Stated task
Copy the records word for word, starting at their first line and ending after the line that contains "[kilpi-rider-rating] (89, 1452)".

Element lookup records
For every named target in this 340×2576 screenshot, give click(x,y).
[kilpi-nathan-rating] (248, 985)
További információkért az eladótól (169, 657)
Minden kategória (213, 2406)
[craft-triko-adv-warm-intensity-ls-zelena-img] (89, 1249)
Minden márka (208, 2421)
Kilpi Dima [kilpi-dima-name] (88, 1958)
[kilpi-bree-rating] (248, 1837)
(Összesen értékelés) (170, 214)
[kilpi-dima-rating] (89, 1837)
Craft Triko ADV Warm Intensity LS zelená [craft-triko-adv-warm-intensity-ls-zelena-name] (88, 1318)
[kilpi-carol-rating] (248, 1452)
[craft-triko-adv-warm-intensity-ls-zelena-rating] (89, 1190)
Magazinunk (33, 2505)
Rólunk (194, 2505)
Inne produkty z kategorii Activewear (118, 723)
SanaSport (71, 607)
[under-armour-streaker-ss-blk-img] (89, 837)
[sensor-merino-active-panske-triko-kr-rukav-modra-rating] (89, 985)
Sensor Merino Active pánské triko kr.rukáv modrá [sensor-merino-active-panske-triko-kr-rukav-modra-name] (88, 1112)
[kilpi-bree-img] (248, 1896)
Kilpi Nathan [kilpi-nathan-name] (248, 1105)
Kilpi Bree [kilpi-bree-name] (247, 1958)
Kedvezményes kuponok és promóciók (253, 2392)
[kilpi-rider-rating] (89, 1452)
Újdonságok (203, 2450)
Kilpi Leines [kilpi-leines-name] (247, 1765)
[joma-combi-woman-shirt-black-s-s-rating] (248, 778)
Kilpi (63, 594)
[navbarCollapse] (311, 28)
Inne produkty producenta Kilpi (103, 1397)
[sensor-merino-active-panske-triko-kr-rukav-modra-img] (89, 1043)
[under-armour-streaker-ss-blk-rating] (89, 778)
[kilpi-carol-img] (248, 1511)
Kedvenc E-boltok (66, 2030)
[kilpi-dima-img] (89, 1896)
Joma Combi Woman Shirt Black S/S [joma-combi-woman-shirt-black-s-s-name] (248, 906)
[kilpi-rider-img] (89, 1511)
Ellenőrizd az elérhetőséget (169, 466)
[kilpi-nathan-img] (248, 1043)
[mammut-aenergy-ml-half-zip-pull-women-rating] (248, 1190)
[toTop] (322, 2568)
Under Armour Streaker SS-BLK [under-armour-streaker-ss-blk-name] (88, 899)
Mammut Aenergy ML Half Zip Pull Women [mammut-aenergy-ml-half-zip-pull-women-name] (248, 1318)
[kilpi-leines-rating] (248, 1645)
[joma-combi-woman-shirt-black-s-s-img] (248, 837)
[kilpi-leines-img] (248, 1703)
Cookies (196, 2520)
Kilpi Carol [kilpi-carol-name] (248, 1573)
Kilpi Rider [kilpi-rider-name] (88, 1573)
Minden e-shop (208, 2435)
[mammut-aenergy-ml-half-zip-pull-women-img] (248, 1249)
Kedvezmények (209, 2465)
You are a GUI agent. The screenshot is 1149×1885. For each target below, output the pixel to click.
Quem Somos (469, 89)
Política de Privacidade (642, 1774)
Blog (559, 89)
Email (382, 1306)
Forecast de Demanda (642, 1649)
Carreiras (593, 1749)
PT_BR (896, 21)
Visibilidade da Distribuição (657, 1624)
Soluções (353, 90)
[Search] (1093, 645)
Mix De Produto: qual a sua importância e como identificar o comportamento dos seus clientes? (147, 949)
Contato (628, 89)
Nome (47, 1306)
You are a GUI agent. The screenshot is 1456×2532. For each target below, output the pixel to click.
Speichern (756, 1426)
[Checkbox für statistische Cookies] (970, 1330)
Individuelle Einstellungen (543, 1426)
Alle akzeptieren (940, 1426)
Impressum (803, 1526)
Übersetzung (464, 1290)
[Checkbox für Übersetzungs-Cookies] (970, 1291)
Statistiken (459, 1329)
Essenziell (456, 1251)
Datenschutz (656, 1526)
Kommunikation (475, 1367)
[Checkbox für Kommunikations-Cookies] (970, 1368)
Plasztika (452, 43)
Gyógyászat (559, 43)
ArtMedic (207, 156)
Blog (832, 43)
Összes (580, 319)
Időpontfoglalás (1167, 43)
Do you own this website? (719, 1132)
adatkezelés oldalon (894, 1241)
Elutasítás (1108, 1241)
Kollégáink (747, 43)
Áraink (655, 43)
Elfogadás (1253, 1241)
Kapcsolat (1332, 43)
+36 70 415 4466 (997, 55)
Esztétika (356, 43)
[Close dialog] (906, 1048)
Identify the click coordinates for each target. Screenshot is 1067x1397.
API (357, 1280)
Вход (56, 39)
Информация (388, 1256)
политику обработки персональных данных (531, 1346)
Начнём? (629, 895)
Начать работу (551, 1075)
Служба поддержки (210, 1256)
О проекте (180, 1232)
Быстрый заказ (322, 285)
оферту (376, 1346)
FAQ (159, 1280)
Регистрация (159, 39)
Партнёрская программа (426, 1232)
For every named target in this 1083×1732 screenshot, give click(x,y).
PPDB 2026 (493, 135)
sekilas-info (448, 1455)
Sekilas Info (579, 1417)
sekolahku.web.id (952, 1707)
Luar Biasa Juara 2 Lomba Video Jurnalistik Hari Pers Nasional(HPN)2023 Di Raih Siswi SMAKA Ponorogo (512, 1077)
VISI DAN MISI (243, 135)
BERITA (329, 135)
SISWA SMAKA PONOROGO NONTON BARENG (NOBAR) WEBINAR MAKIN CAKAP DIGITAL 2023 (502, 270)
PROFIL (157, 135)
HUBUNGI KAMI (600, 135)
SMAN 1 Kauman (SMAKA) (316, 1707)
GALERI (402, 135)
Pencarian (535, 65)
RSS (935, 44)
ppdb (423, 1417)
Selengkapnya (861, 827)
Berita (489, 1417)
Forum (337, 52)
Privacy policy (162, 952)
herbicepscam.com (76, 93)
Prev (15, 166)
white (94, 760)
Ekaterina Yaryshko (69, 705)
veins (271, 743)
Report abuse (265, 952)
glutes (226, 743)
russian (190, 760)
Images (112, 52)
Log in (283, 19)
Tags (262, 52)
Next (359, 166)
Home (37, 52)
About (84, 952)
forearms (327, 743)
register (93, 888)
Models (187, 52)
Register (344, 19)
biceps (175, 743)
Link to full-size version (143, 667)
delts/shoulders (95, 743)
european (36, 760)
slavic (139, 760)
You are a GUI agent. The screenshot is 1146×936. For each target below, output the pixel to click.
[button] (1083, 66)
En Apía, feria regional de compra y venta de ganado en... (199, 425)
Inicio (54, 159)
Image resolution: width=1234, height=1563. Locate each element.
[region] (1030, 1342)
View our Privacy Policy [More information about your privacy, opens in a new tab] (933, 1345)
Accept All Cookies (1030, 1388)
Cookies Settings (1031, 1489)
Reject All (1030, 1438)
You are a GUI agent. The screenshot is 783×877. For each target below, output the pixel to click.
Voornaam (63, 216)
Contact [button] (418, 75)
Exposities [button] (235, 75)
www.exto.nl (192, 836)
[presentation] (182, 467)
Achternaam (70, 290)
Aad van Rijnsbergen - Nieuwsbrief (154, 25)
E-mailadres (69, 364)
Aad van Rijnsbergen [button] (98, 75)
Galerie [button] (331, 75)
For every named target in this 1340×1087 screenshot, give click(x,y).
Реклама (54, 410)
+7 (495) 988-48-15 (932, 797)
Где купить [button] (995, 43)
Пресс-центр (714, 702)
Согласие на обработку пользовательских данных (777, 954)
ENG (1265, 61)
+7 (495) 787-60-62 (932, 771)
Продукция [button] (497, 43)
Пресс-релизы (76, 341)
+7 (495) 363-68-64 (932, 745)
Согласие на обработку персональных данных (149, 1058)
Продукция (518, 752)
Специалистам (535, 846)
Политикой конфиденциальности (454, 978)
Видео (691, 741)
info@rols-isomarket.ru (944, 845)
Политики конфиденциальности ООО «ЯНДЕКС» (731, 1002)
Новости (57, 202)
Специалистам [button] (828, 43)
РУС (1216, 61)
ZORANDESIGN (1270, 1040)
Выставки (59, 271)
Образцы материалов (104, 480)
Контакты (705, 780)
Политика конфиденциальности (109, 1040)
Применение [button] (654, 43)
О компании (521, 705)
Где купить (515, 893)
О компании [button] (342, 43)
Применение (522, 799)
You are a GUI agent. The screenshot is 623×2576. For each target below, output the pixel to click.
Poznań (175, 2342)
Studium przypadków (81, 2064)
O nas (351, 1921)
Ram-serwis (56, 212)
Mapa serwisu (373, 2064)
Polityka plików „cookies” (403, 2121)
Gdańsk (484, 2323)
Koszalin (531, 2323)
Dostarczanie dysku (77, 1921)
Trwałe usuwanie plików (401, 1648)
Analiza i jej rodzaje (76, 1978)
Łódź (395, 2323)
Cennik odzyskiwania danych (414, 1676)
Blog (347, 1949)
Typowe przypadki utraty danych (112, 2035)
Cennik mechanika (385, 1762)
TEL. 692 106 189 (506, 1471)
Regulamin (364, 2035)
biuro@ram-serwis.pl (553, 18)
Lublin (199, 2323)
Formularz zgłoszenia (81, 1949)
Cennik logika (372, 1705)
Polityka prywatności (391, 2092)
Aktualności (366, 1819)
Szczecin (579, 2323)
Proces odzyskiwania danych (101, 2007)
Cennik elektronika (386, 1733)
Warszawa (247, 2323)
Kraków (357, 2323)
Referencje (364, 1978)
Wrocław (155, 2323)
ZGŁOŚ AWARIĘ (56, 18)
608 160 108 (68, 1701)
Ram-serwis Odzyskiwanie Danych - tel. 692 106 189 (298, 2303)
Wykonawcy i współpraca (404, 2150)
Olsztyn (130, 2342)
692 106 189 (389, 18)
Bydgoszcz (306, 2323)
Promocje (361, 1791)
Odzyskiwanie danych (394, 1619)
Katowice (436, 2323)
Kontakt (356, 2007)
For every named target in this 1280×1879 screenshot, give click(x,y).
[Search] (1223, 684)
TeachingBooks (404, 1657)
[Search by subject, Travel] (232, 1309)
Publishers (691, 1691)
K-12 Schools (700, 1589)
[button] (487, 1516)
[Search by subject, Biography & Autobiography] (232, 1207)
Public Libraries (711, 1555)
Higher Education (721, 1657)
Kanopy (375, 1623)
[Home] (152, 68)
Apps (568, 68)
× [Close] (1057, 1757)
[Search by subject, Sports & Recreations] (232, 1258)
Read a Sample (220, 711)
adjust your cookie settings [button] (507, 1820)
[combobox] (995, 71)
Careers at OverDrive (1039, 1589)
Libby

Response for this exercise
For every named target in this 340×2576 screenshot, give click(x,y).
[kilpi-nathan-rating] (248, 985)
További információkért az eladótól (169, 657)
Minden kategória (213, 2406)
[craft-triko-adv-warm-intensity-ls-zelena-img] (89, 1249)
Minden márka (208, 2421)
Kilpi Dima [kilpi-dima-name] (88, 1958)
[kilpi-bree-rating] (248, 1837)
(Összesen értékelés) (170, 214)
[kilpi-dima-rating] (89, 1837)
Craft Triko ADV Warm Intensity LS zelená [craft-triko-adv-warm-intensity-ls-zelena-name] (88, 1318)
[kilpi-carol-rating] (248, 1452)
[craft-triko-adv-warm-intensity-ls-zelena-rating] (89, 1190)
Magazinunk (33, 2505)
Rólunk (194, 2505)
Inne produkty z kategorii Activewear (118, 723)
SanaSport (71, 607)
[under-armour-streaker-ss-blk-img] (89, 837)
[sensor-merino-active-panske-triko-kr-rukav-modra-rating] (89, 985)
Sensor Merino Active pánské triko kr.rukáv modrá [sensor-merino-active-panske-triko-kr-rukav-modra-name] (88, 1112)
[kilpi-bree-img] (248, 1896)
Kilpi Nathan [kilpi-nathan-name] (248, 1105)
Kilpi Bree [kilpi-bree-name] (247, 1958)
Kedvezményes kuponok és promóciók (253, 2392)
[kilpi-rider-rating] (89, 1452)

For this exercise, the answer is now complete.